What are the classifications of mobile medical apps?

Class I apps are considered less risky than the other profiles. These mobile medical apps do not have to be marketed. Class II apps are considered moderately risky. Creators of these apps have to file a pre-market notification and notify the FDA of its plans to market the app as a medical device. The notice has to be filed with the FDA 90 days in advance. The final group is the Class III app, which carries more risks. These apps require approval by the FDA before they are allowed to be marketed as a device. The products are reviewed to measure safety and effectiveness of the product.

Response to regulatory practices

App developers now have to become knowledgeable of the regulatory processes. The FDA regulation process has been criticized as being a potential threat to innovation. Others welcome the change given the various safety risks a person can be exposed to in using these faulty apps.

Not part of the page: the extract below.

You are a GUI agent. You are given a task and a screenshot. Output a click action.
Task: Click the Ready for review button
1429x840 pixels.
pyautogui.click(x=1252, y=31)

Mobile applications have transformed the wellness industry in promoting a healthier lifestyle for consumers. Individuals who rely on these apps can use these solutions to improve their health, achieve their goals or clothing and wellness products. While many of these apps are harmless, the mobile medical device category of wellness apps puts a person at risk. If a person can potentially misuse the app or use it as a medical device, the FDA wants to ensure that it meets certain quality standards.